Regierungen werden vom Volk gewählt

Nicht in Wirtschaftskrisen. In Italien wie auch Griechenland wurden an der Bevölkerung vorbei „technokratische“ Regierungen eingesetzt, um die Finanzmärkte zu beruhigen. Diese Regierungen konnten unabhängig vom Wählerwillen und ohne Rücksicht auf Verluste die als alternativlos bezeichneten Reformen durchführen.

Wer investiert, trägt das Risiko

Das gilt zumindest nicht für die Banken. In der Krise lösten sich ihre Investments in Luft auf. Dies führte aber nicht zu ihrem Bankrott, sondern zu ihrer Rettung. Allein in Europa haben die Staaten 4,5 Billionen Euro zur Bankenstabilisierung bereitgestellt. Gerettet wurden sie nicht, weil sie kaum Schulden haben, sondern weil sie so viele Schulden haben, nämlich brutto 33 Billionen Euro. Das macht sie „systemrelevant“.

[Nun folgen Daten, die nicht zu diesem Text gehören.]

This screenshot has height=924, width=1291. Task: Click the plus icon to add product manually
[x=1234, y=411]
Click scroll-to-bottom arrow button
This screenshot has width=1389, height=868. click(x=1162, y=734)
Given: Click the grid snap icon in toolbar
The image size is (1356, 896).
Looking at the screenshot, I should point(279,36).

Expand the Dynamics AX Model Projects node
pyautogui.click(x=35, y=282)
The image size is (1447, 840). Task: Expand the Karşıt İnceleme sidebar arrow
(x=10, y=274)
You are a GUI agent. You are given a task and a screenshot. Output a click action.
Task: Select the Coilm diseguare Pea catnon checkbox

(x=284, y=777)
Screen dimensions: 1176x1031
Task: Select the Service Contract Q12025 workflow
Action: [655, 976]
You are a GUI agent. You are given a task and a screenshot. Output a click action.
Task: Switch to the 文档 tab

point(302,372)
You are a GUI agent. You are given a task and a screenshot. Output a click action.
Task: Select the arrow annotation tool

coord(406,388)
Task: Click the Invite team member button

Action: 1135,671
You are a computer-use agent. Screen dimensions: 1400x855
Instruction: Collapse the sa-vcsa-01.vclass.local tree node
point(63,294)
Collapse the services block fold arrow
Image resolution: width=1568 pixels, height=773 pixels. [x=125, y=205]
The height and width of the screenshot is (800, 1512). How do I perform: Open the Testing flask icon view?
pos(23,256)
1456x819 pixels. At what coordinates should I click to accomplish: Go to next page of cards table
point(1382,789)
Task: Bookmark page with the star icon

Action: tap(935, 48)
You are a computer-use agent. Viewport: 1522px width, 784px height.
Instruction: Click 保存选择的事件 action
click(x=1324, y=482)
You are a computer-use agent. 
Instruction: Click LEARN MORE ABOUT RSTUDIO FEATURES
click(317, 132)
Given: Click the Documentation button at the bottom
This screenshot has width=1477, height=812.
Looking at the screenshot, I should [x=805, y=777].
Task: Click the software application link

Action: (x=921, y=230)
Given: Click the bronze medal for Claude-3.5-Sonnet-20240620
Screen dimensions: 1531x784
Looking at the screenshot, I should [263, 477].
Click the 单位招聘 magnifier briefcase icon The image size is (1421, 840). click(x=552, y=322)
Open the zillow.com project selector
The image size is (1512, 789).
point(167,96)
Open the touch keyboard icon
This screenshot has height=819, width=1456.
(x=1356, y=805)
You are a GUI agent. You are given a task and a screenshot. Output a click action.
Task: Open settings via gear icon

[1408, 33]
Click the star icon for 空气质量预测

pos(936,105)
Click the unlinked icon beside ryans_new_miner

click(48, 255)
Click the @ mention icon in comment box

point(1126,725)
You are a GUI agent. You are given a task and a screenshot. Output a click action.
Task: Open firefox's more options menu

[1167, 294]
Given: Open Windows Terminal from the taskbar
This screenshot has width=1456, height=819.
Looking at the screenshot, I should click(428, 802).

Die Finanztransaktionssteuer funktioniert nicht

Jahrelang forderten Organisationen wie das Netzwerk Attac eine Finanztransaktionssteuer. Die Politik zeigte sich stets aufgeschlossen, ließ die Forderung aber abprallen. Denn Finanzinvestoren, von deren Geld man abhängig sei, könne man nicht als Geldquelle anzapfen, hieß es. Und überhaupt funktioniere eine Finanztransaktionssteuer nur, wenn auch Großbritannien und Amerika mitmachten. Inzwischen ist ihre Einführung in Europa beschlossen.